• **Activity**
Would you restate each line of the data below word for word, without its pictures?

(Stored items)
★ ★ ★ ★ ★ ★ ★
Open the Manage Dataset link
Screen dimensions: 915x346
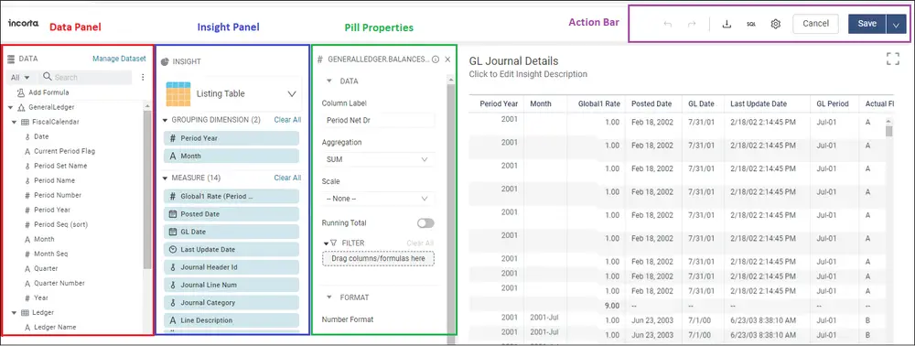click(119, 59)
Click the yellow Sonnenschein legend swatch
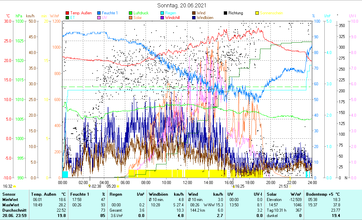Image resolution: width=362 pixels, height=220 pixels. click(x=257, y=13)
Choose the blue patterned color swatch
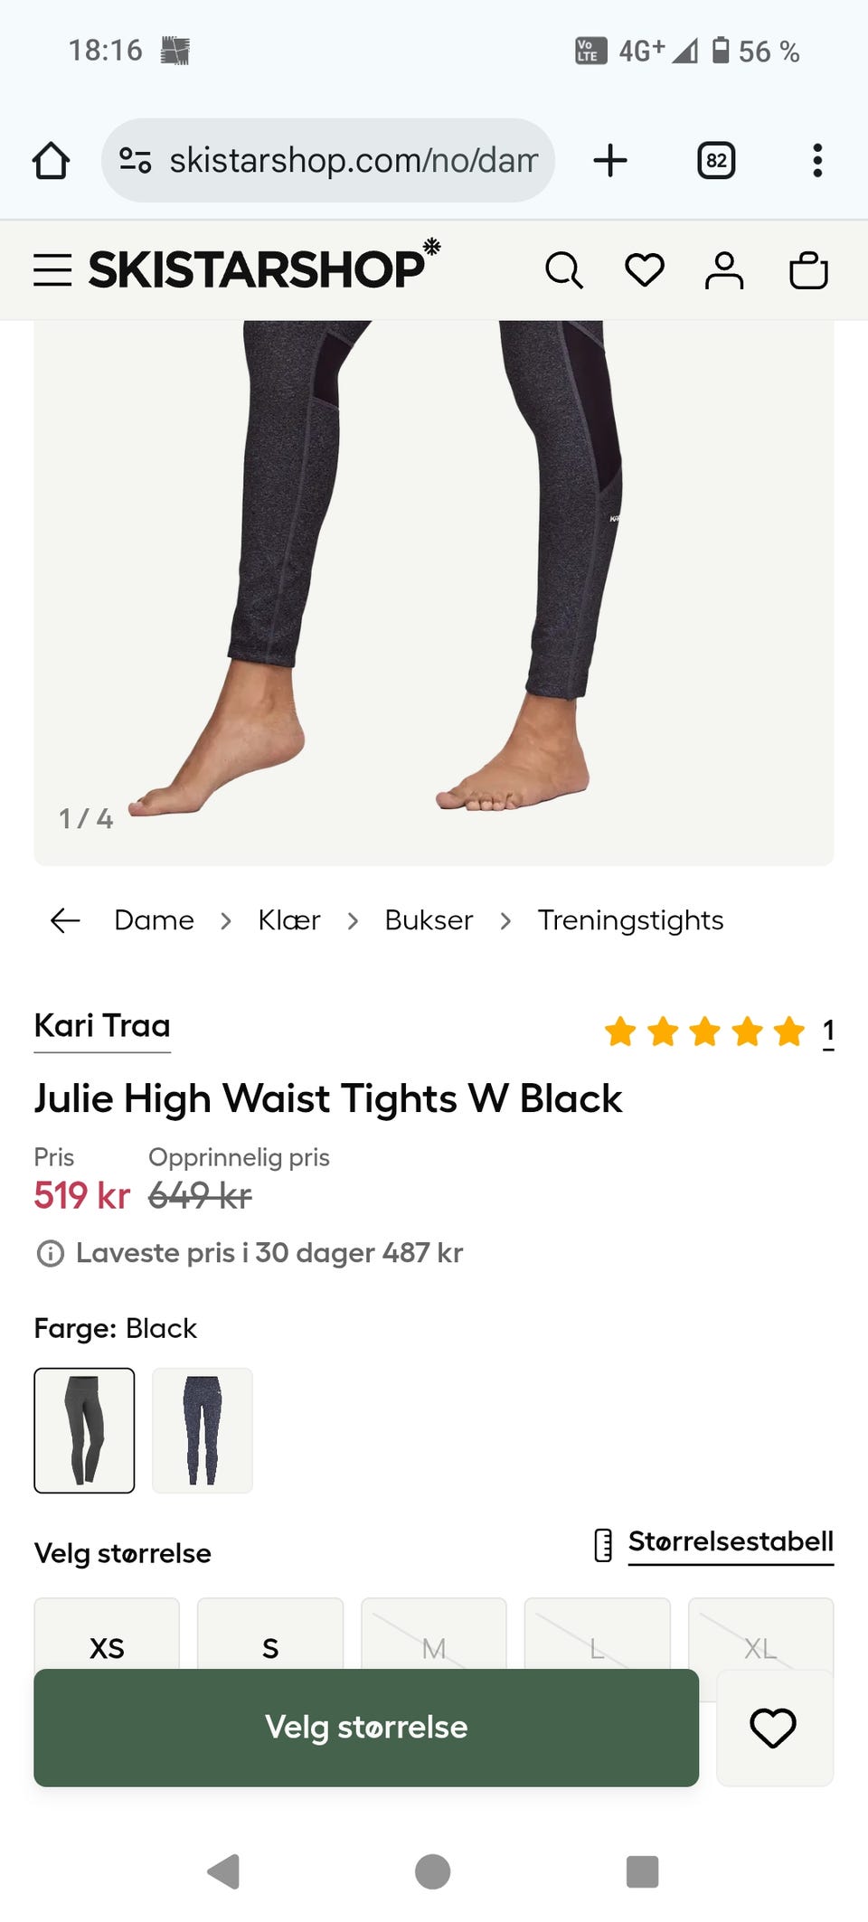Viewport: 868px width, 1922px height. click(x=203, y=1430)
★ ★ ★ ★ ★ ★ ★
• **Answer space**
Open the Manage Dataset link
Screen dimensions: 915x346
click(119, 59)
Click the yellow Sonnenschein legend swatch
Image resolution: width=362 pixels, height=220 pixels. click(x=257, y=13)
Choose the blue patterned color swatch
Viewport: 868px width, 1922px height. click(x=203, y=1430)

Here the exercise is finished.